6. Par jugement du 30 juin 2017, le tribunal correctionnel d'Angers a déclaré M. [U] coupable, l'a condamné à dix-huit mois d'emprisonnement, dit n'y avoir lieu à aménagement de peine ab initio et ordonné la confusion de cette peine avec celle prononcée le même jour par la même juridiction à quatre ans d'emprisonnement pour des faits d'abus de confiance aggravé.
7. M. [U] et le procureur de la République ont interjeté appel de ce jugement.
Examen des moyens
Sur les premier et deuxième moyens
8. Ils ne sont pas de nature à permettre l'admission du pourvoi au sens de l'article 567-1-1 du code de procédure pénale.

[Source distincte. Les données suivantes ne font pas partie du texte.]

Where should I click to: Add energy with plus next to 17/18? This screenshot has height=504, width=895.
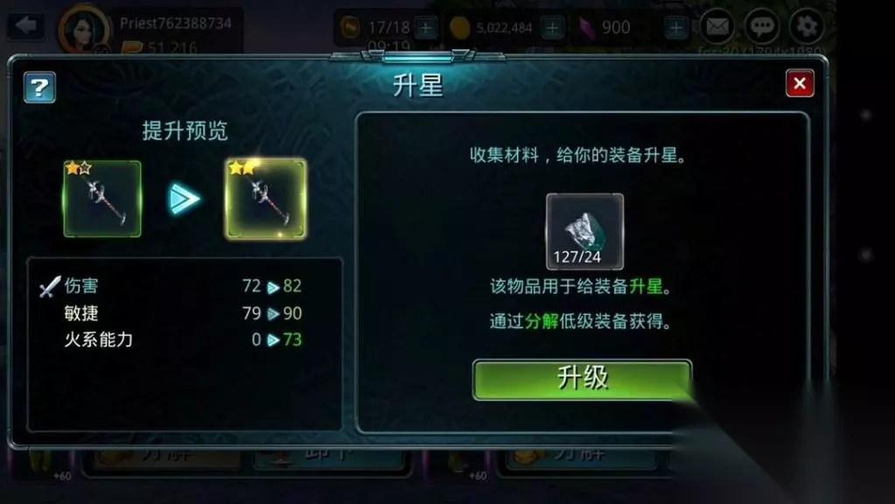point(426,27)
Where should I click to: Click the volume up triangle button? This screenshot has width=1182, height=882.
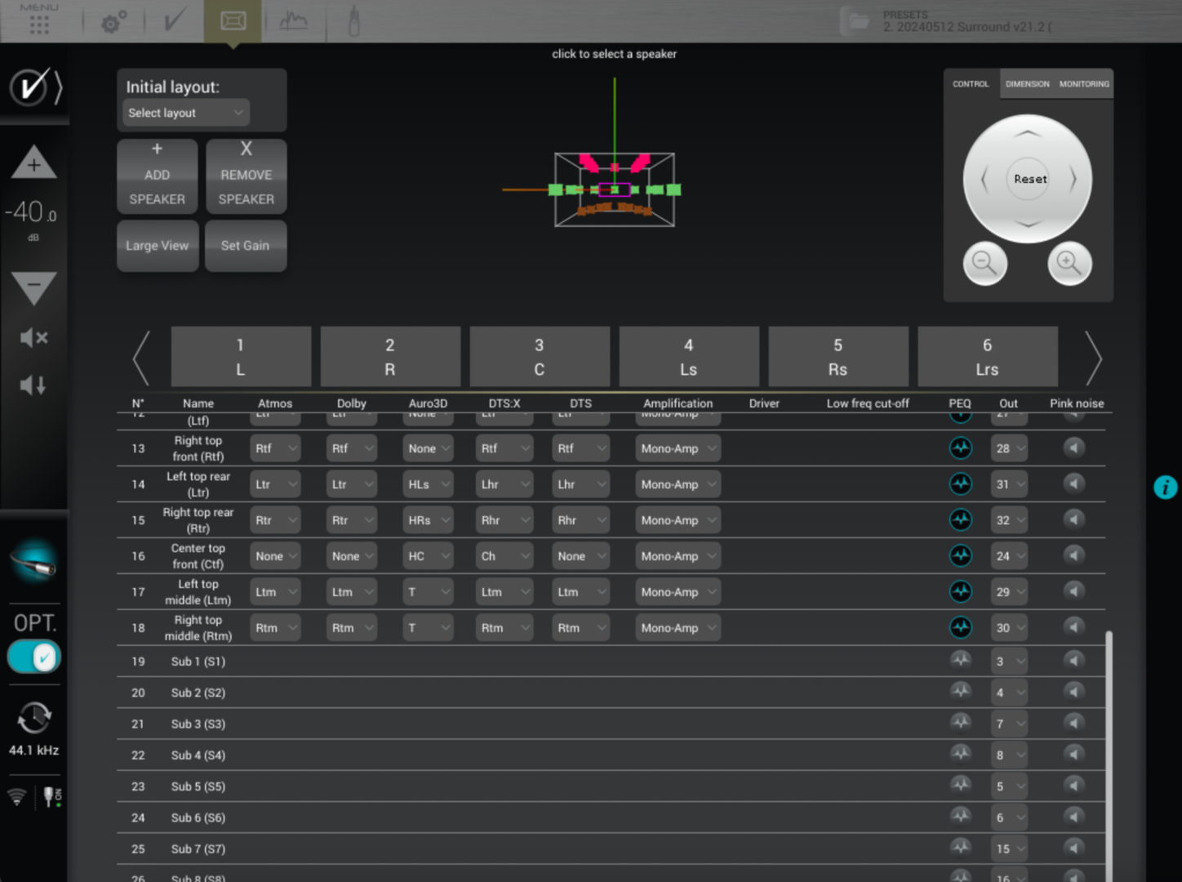point(33,163)
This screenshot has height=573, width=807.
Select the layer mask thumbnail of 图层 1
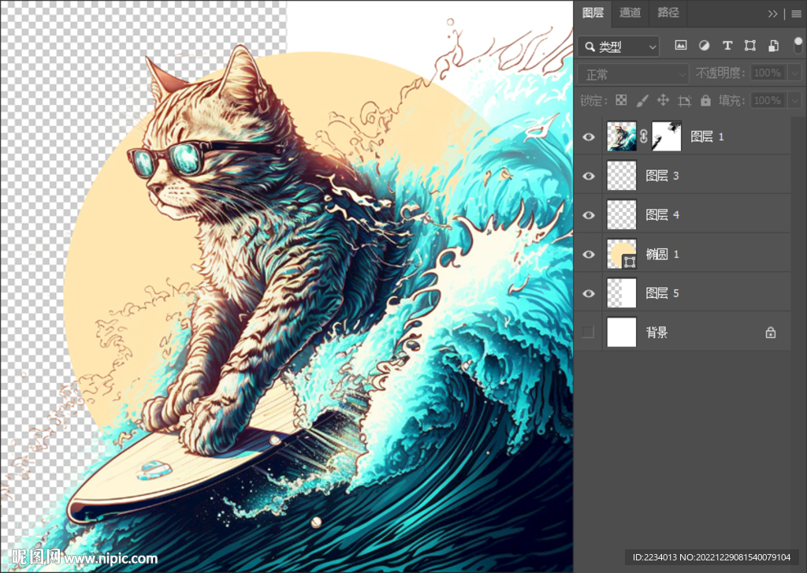(x=667, y=136)
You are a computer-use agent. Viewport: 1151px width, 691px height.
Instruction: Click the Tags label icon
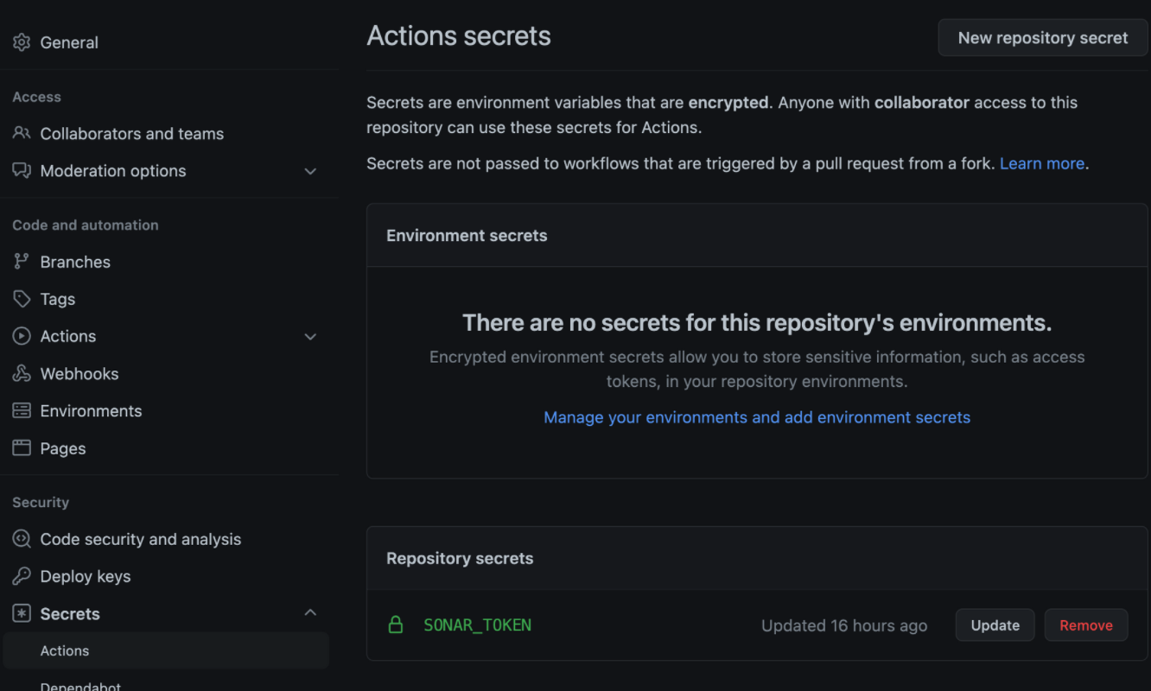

Mais sur le troisième moyen
10. Le moyen critique l'arrêt attaqué en ce qu'il a dit n'y avoir lieu à aménagement de peine ab initio, alors « que si la peine prononcée n'est pas supérieure à deux ans, le juge qui décide de ne pas l'aménager, doit soit constater une impossibilité matérielle de le faire, soit motiver spécialement sa décision au regard des faits de l'espèce, de la personnalité du prévenu et de sa situation matérielle, familiale et sociale ; qu'en l'espèce, en disant qu'il n'y avait pas lieu à un aménagement de la peine d'emprisonnement ferme de dix-huit mois infligée à M. [U], sans motiver son refus d'aménagement de peine soit par une impossibilité matérielle de le faire, soit au regard des faits de l'espèce, de la personnalité du prévenu et de sa situation matérielle, familiale et sociale, la cour d'appel n'a pas justifié sa décision au regard de l'article 132-19 du code pénal, ensemble l'article 593 du code de procédure pénale. »
Réponse de la Cour
Vu l'article 132-19 du code pénal dans sa rédaction alors en vigueur et l'article 593 du code de procédure pénale :
11. Il résulte du premier de ces textes que le juge qui prononce une peine d'emprisonnement sans sursis qui n'est pas supérieure à deux ans, ou à un an pour une personne en état de récidive légale, et décide de ne pas l'aménager, doit, soit constater une impossibilité matérielle de le faire, soit motiver spécialement sa décision au regard des faits de l'espèce, de la personnalité du prévenu et de sa situation matérielle, familiale et sociale.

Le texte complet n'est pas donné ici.